• [REQUIRED TASK A] Using the biography of William Theodore Mulloy, decide whether each statement below agrees with it: (i) Mulloy was ordained in Grafton, North Dakota, by Bishop James O'Reilly; (ii) Mulloy was the youngest of five children; (iii) in 1921 Mulloy was assigned to St. Michael Parish in Grand Forks. Answer yes or no for each, and quote the words of the biography that settle it.
• [REQUIRED TASK B] Resume the biography of William Theodore Mulloy, starting after its last sentence.

• [GIVEN TEXT]

* Start *

- Church: Catholic Church
- Diocese: Diocese of Covington
- Appointed: November 11, 1944
- Term ended: June 1, 1959
- Predecessor: Francis William Howard
- Successor: Richard Henry Ackerman

Orders
- Ordination: June 7, 1916 by James O’Reilly
- Consecration: January 10, 1945 by Aloisius Joseph Muench

Personal details
- Born: November 9, 1892 Ardoch, North Dakota, US
- Died: June 1, 1959 (aged 66) Covington, Kentucky, US
- Buried: St. Mary Cemetery in Fort Mitchell, Kentucky
- Education: St. Boniface College, St. Paul Seminary, St. Thomas College
- Motto: Docete filios vestros (Teach your children to love)

= William Theodore Mulloy =

Roman Catholic prelate

William Theodore Mulloy (November 9, 1892 – June 1, 1959) was an American prelate of the Roman Catholic Church. He served as bishop of Covington in Kentucky from 1945 until his death in 1959.

Pre-1953 coat of arms of Bishop Mulloy

==Biography==

=== Early life ===
The oldest of five children, William Mulloy was born on November 9, 1892, in Ardoch, North Dakota, to William James and Margaret Ann (née Doyle) Mulloy. He attended St. Boniface College in Winnipeg, Manitoba, then entered St. Paul Seminary and St. Thomas College in St. Paul, Minnesota.

=== Priesthood ===
Mulloy was ordained to the priesthood for the Diocese of Fargo in Grafton, North Dakota, by Bishop James O'Reilly on June 7, 1916. After his ordination, the diocese assigned Mulloy as a curate at St. Michael Parish in Grand Forks, North Dakota. He was transferred in 1920 to serve as pastor of St. Boniface Parish in Wimbledon, North Dakota.

In 1921, the diocese assigned Mulloy to Sacred Heart Parish in Cando, North Dakota. Four years later, he became pastor of St. Alphonsus Parish in Langdon, North Dakota, and dean of the Langdon Deanery. Mulloy returned to Grafton in 1933 to serve as pastor of his home parish of St. John the Evangelist and dean of the Grafton Deanery.

* End *

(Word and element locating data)
* Start *

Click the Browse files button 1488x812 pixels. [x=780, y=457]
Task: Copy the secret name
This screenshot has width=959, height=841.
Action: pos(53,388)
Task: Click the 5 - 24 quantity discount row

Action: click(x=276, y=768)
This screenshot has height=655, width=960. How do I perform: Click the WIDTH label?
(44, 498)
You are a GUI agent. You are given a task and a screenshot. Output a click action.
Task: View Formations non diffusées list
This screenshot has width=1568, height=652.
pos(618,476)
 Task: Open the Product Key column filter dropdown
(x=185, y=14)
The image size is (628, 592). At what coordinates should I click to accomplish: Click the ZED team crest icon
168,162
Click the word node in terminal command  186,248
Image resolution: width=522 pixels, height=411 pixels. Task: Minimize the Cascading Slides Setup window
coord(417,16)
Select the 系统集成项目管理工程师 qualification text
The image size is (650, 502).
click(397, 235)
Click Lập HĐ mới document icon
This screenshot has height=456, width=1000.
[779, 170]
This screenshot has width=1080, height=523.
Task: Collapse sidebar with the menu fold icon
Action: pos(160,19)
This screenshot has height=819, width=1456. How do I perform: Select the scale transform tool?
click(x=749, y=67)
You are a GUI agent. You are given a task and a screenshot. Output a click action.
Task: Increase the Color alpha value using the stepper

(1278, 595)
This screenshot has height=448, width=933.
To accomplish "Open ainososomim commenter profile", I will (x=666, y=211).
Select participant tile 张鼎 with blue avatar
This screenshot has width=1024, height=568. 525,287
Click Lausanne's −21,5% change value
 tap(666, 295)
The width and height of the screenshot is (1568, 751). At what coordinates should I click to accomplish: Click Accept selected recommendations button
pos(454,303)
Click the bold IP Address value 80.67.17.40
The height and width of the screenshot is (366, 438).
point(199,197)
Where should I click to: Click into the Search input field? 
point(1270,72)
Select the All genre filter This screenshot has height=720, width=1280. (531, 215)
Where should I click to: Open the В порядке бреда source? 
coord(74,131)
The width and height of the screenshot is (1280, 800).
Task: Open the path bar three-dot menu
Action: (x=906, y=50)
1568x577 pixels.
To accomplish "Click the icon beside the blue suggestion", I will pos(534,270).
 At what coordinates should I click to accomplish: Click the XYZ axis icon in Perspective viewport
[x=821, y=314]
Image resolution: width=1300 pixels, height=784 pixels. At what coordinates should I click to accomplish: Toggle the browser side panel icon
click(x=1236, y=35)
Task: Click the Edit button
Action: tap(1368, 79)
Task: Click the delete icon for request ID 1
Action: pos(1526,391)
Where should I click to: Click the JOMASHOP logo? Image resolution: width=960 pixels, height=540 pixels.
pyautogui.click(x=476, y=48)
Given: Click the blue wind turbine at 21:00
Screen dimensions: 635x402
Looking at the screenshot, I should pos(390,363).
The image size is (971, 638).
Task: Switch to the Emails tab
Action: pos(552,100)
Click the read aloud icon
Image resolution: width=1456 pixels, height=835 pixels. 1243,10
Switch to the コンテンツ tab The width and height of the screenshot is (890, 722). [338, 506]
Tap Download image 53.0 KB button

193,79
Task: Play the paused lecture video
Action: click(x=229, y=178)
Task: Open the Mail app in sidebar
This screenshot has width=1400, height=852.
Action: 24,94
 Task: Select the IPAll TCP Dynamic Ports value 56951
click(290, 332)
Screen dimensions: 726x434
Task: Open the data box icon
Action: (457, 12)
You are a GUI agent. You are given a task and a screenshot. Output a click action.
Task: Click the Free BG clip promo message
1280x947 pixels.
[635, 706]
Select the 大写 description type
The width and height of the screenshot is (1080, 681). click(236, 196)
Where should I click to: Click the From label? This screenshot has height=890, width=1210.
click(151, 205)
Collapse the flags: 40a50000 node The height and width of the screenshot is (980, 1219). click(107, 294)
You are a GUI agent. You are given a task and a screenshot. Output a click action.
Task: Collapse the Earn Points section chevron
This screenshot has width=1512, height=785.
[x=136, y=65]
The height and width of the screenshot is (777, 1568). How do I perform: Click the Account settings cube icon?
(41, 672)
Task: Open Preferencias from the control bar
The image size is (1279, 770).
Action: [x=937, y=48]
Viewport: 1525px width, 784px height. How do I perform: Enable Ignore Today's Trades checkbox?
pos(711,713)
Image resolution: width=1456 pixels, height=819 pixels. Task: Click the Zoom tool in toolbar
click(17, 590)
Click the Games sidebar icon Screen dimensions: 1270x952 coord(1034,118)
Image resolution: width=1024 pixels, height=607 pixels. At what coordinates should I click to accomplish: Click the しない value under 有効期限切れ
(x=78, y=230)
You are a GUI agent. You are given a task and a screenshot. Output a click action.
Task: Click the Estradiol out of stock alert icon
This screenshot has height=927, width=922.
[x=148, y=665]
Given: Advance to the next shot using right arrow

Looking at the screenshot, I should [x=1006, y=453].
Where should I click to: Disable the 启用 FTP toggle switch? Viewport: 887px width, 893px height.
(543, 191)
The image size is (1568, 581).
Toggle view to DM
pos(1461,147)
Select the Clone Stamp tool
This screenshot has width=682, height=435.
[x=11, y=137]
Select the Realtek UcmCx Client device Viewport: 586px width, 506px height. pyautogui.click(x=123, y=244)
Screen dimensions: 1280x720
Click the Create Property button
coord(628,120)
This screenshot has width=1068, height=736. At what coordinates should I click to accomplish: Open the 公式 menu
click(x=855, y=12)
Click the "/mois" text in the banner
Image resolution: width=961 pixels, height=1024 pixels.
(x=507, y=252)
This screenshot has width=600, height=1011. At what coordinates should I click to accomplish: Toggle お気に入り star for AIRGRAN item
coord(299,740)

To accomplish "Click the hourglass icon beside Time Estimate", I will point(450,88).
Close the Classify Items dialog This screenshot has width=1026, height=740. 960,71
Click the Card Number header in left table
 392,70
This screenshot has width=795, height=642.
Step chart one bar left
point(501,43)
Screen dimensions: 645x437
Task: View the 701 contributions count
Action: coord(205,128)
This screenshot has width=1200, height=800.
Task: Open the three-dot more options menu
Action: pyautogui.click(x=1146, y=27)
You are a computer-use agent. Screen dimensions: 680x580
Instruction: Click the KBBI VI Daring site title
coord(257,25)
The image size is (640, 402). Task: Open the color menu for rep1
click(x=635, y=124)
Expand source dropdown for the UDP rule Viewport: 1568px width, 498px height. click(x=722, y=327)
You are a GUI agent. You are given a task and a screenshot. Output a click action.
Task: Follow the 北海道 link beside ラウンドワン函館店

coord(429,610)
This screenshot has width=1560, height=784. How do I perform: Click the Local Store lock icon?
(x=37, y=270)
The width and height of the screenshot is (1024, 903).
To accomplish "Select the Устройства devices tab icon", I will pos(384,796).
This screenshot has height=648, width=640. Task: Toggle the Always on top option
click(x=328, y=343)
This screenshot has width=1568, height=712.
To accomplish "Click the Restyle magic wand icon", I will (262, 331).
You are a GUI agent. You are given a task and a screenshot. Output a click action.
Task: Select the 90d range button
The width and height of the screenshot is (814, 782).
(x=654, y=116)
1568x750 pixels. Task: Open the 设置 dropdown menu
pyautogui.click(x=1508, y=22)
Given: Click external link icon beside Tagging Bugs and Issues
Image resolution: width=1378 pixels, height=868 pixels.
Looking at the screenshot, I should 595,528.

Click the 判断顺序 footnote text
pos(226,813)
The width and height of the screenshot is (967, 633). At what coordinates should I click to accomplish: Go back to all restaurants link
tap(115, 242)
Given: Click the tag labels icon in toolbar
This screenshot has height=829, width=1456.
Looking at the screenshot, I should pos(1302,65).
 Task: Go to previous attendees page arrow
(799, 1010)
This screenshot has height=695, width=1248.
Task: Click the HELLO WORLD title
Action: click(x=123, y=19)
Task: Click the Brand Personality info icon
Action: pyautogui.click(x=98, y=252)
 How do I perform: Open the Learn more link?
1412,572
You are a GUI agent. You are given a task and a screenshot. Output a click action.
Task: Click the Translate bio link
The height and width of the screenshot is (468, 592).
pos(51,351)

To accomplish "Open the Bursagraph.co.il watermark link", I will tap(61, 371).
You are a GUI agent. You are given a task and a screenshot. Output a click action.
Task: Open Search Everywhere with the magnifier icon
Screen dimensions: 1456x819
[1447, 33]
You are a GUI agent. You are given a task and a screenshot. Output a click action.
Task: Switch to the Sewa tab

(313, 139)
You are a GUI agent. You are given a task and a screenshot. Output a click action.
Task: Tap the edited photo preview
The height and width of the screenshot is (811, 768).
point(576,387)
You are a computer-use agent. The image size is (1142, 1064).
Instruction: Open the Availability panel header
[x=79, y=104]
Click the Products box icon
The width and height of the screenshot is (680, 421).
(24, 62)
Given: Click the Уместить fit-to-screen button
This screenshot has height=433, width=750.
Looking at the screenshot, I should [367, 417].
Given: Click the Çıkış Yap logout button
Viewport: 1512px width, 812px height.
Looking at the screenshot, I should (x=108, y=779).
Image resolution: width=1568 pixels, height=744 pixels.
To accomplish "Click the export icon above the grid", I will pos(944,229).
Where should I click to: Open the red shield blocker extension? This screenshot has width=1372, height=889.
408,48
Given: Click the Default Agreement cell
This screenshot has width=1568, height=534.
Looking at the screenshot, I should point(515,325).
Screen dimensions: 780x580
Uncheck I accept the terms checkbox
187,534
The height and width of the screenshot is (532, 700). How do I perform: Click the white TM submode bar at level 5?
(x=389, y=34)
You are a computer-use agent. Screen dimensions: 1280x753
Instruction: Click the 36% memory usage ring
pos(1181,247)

* End *

• [TASK OUTPUT A]
(i) Yes: "Mulloy was ordained to the priesthood for the Diocese of Fargo in Grafton, North Dakota, by Bishop James O'Reilly on June 7, 1916."
(ii) No: "The oldest of five children"
(iii) No: "In 1921, the diocese assigned Mulloy to Sacred Heart Parish in Cando, North Dakota."

• [TASK OUTPUT B]
Mulloy was named president of the National Catholic Rural Life Conference in 1935 and rector of St. Mary's Cathedral in 1938. He also served as superintendent of schools in the diocese and editor of the diocesan newspaper.The Vatican elevated Mulloy to the rank of domestic prelate in 1941.

==== Bishop of Covington ====
On November 18, 1944, Mulloy was appointed the sixth bishop of Covington by Pope Pius XII. He received his episcopal consecration on January 10, 1945, from Bishop Aloisius Joseph Muench, with Bishops Vincent James Ryan and Peter William Bartholome serving as co-consecrators, at St. Mary's Cathedral in Covington. In addition to rural issues, Mulloy was also dedicated to civil rights for African-Americans. Speaking to the Catholic Committee of the South in 1951, he declared that "racial justice is a moral question". He also stated that Catholic leaders in the Southern United States "cannot remain silent," even at the expense of being labeled with "the opprobrious accusation of being 'anti-Southern.'"

=== Death ===
After fifteen years as bishop, Mulloy died on June 1, 1959, in Covington at age 66. He is buried at St. Mary Cemetery in Fort Mitchell, Kentucky.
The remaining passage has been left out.